■ Your goal: Return the stretch of entries below from the line containing "Where should I" through the end of the entries, with each line exactly as it appears. Leave the pictures out of your answer.

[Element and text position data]
+--

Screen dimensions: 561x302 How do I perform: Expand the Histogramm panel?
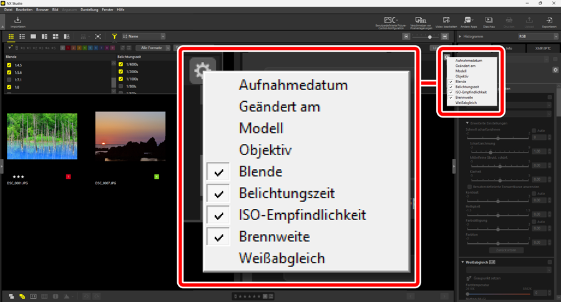click(x=461, y=37)
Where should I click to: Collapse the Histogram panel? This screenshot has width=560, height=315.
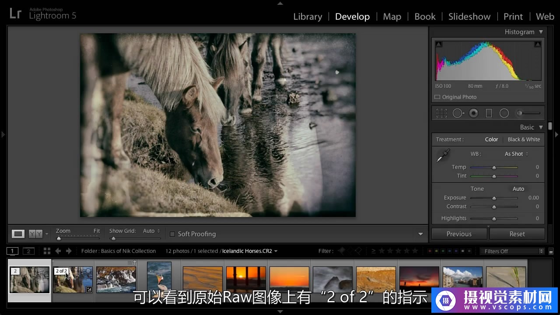click(x=541, y=32)
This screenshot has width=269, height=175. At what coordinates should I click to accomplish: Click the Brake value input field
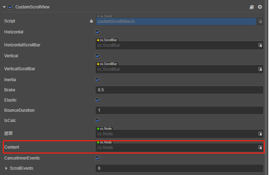point(179,90)
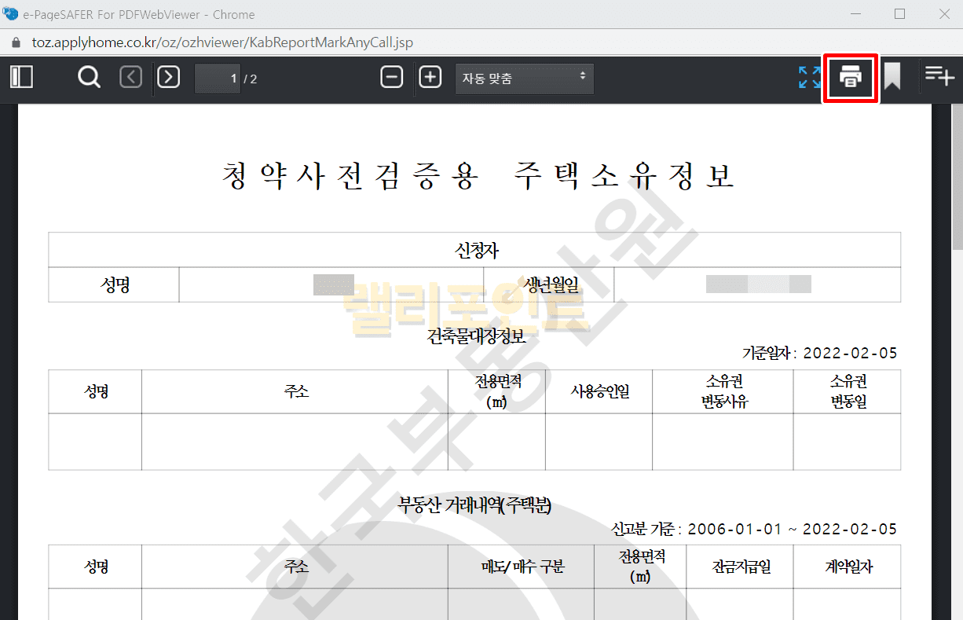
Task: Click the 청약사전검증용 주택소유정보 title
Action: click(478, 176)
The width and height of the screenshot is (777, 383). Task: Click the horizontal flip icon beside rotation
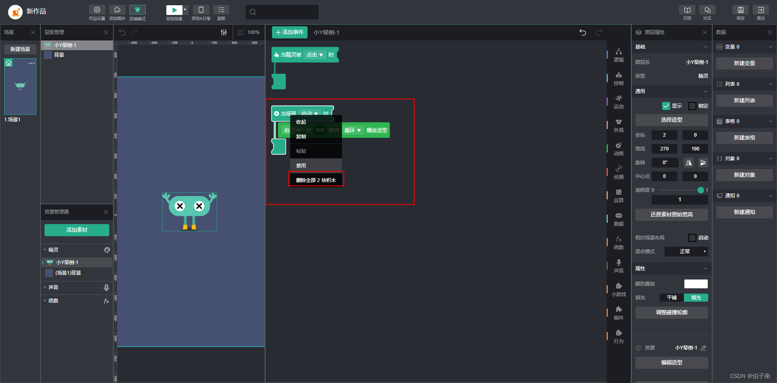(x=689, y=163)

+--

■ Completed exercise:
Where should I click to: Collapse the Histogram panel? This screenshot has width=560, height=315.
click(x=541, y=32)
This screenshot has width=269, height=175. At what coordinates should I click to accomplish: Click the Brake value input field
point(179,90)
Task: Click the 청약사전검증용 주택소유정보 title
Action: click(478, 176)
The width and height of the screenshot is (777, 383). Task: Click the horizontal flip icon beside rotation
(x=689, y=163)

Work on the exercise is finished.